Just don’t indulge in that familiar buckwheat treat, blini. These tiny pancakes, traditionally served with caviar, are made with wheat flour as well as buckwheat to make them rise.
Threonine for Spastic Muscle Movements
Glycine inhibits the transmission of random nerve impulses from the brain. Threonine is converted into glycine. Two studies have found that 1,000 mg of threonine a day helps reduce, but does not eliminate, spastic muscle movements caused by multiple sclerosis and familial spastic paraplegia.
If you have uncontrollable muscle movements from either of these conditions, speak with your physician about taking a threonine supplement. By sharing your experiment with your physician, you may provide a useful experience for many other people with the same medical condition.
Threonine for Dogs, Cats, Horses, and Birds
There is a vast literature of hundreds of research articles on the role of threonine in animal metabolism, although almost all of these studies concerned the use of threonine supplements in animal feed to fatten them up. If your dog or cat licks, scratches, and bites at its fur, and you have treated for fleas, and you can’t afford hypo-allergenic pet food, then you might try completely crushing a 500 mg tablet of threonine and adding half of it to your pet’s food daily. This may help the gut develop additional defenses against the allergenic component in pet food. It may take several weeks to observe a difference.
Cats naturally eat foods that are high in methionine but tend to avoid foods that are high in threonine. (You probably haven’t ever heard your kitty purring for spirulina.) They are also fussy about the textures of their food. Even if a food choice is less nutritious, they will eat the food that has the more agreeable texture. Dogs, on the other hand, tend to eat anything nutritious, and most other foods, too.
Threonine for horses and birds has already been added to the feed. If you have a specific question or experience in using threonine supplements for your pets, please share it in the Comments Box.
Are There People Who Should Avoid Threonine?
Threonine levels tend to be abnormally high in alcoholism, possibly because continuous use of alcohol reduces the need for glycine in the brain.
Frequently Asked Questions About Threonine
Q. I’ve heard that threonine supplements can help reduce the frequency of migraine headaches. Is this true?
A. In the 1970s, there were experiments in Japan that found that a combination of supplemental threonine and supplemental methionine reduced the toxic effects of tyrosine in lab rats. Tyrosine is a non-essential amino acid that is found in avocados, cheese, chicken, turkey, fish, and peanuts.

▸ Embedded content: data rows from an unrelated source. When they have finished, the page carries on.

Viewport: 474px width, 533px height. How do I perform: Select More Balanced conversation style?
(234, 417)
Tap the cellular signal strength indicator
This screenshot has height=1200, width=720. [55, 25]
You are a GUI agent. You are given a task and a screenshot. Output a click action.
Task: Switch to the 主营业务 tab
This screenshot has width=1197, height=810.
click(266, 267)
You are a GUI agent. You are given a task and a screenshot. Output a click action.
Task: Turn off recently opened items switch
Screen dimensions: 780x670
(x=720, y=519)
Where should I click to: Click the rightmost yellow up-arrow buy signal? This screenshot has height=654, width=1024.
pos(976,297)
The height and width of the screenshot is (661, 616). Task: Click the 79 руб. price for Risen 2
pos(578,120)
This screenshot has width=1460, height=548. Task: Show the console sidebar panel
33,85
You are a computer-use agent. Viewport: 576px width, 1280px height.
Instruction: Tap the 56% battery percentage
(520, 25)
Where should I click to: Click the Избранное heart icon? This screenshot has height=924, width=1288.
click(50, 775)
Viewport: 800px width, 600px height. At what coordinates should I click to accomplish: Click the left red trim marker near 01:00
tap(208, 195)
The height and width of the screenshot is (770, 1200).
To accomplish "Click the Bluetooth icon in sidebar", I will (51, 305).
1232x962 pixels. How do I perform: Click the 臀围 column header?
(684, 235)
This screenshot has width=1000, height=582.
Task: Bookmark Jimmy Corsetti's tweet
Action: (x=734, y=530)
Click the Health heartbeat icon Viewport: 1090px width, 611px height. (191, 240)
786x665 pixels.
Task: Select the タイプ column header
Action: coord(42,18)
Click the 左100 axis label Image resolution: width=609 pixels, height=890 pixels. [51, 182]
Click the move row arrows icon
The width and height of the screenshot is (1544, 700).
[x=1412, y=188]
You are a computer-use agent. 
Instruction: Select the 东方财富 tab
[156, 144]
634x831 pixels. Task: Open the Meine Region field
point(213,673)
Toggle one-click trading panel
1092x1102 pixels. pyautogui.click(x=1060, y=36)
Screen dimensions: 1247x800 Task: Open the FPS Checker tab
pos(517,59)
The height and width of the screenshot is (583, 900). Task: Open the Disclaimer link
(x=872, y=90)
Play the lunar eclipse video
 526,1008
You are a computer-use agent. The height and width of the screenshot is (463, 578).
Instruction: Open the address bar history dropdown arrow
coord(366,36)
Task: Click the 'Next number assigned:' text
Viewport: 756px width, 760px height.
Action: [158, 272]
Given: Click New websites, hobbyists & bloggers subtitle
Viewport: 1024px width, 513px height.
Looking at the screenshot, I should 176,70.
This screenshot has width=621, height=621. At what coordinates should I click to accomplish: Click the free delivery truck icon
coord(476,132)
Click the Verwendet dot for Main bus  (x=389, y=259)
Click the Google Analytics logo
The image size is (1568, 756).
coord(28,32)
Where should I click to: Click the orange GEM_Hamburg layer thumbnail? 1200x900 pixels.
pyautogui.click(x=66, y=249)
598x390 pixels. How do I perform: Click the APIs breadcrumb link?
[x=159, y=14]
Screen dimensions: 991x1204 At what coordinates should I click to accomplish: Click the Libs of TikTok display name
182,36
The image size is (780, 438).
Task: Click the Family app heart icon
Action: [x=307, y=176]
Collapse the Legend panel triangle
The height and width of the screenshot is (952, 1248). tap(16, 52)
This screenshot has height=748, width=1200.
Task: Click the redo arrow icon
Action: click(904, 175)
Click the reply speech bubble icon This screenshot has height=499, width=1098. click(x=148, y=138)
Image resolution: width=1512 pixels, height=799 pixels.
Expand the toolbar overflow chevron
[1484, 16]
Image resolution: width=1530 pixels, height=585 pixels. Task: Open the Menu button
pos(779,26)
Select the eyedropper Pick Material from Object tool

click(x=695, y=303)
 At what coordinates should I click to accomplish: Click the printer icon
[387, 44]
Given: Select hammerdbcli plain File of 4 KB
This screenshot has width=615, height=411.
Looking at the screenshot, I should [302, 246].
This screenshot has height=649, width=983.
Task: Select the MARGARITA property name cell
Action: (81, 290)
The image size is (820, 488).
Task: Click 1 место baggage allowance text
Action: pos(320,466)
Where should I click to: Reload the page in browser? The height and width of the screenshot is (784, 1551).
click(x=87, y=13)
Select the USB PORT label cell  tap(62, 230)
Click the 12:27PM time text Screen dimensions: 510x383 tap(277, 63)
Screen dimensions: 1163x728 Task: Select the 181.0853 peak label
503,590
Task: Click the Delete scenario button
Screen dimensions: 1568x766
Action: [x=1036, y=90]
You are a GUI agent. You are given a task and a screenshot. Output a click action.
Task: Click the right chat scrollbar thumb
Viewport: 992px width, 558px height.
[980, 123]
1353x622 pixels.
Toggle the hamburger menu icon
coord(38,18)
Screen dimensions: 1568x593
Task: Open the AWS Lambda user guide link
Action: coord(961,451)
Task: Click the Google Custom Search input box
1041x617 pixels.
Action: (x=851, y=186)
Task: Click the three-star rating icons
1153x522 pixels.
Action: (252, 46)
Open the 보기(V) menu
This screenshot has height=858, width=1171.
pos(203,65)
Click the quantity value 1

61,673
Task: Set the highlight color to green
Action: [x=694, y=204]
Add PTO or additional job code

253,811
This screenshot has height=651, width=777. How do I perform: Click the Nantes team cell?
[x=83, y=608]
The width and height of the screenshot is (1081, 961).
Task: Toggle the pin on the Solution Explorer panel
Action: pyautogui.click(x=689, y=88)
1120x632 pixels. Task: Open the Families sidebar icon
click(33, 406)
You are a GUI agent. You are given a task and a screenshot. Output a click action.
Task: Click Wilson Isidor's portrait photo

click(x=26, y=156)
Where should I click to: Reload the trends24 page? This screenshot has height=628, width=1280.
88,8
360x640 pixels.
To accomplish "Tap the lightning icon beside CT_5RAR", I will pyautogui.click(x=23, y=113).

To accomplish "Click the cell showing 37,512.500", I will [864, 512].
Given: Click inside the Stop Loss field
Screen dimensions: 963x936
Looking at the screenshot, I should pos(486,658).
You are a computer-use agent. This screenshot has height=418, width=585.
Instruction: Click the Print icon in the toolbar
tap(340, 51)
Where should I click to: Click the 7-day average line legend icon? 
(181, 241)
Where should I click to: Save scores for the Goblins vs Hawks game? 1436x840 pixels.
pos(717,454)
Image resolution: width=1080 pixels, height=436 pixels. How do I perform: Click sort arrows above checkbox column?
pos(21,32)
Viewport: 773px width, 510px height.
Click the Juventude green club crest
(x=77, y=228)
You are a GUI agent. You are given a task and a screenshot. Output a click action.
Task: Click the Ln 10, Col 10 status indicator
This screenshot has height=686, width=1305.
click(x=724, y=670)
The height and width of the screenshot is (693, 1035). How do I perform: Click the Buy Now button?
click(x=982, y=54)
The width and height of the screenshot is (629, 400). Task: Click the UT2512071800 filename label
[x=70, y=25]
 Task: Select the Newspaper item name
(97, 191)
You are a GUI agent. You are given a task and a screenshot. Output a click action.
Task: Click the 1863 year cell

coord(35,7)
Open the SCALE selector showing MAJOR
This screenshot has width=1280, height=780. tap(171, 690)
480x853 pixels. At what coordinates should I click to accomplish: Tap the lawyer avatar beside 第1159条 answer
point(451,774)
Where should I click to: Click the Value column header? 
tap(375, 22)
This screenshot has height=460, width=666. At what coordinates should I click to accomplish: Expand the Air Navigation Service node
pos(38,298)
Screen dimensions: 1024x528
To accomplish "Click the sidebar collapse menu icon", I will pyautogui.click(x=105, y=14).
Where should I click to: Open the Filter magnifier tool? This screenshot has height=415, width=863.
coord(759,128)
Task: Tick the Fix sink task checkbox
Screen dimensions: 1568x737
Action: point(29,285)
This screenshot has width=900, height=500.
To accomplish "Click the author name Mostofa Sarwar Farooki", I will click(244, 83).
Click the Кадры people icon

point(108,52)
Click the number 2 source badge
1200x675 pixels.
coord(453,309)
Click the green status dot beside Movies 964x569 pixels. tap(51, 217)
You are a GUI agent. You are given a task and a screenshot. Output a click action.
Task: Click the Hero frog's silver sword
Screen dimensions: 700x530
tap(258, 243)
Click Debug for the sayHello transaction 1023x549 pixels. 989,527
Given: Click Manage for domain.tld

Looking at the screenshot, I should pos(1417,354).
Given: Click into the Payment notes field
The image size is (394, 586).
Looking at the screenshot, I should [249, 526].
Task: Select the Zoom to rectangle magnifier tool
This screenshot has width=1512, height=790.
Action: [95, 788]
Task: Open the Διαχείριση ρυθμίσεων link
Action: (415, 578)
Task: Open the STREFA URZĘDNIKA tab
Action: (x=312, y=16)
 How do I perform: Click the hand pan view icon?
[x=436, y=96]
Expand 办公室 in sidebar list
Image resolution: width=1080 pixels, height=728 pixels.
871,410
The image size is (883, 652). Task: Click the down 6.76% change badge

Excesses of tyrosine cause reduced production of the neurotransmitter dopamine in the brain. If migraines are triggered after an intensely pleasurable event, such as sexual intercourse (which is a common trigger for “I’ve got a headache,” although the physiological reaction occurs after intercourse, not before), then theoretically, threonine and methionine supplements should help. The benefits are only theoretical. I’ve never seen actual evidence of their helping, but I don’t see any reason they should be hurt.
Q. Is it safe to take threonine supplements if you have kidney disease?
A. I don’t recommend taking any amino acid supplements if you have kidney disease. The combination of arginine supplements with threonine supplements would probably be especially damaging to the kidneys.
Q. Isn’t rice a good source of threonine?
A. Back in the 1950s, during an era when famine and food shortages were a greater concern than obesity, scientists developed a way of supplementing rice with lysine and threonine. Part of the mixture was ammonium nitrate, which nowadays is used as a fertilizer and for explosives. Rice itself contains about 5% of the amount of threonine found in meat, dairy, and certain other seeds. Both brown and white rice contain approximately the same amount of threonine.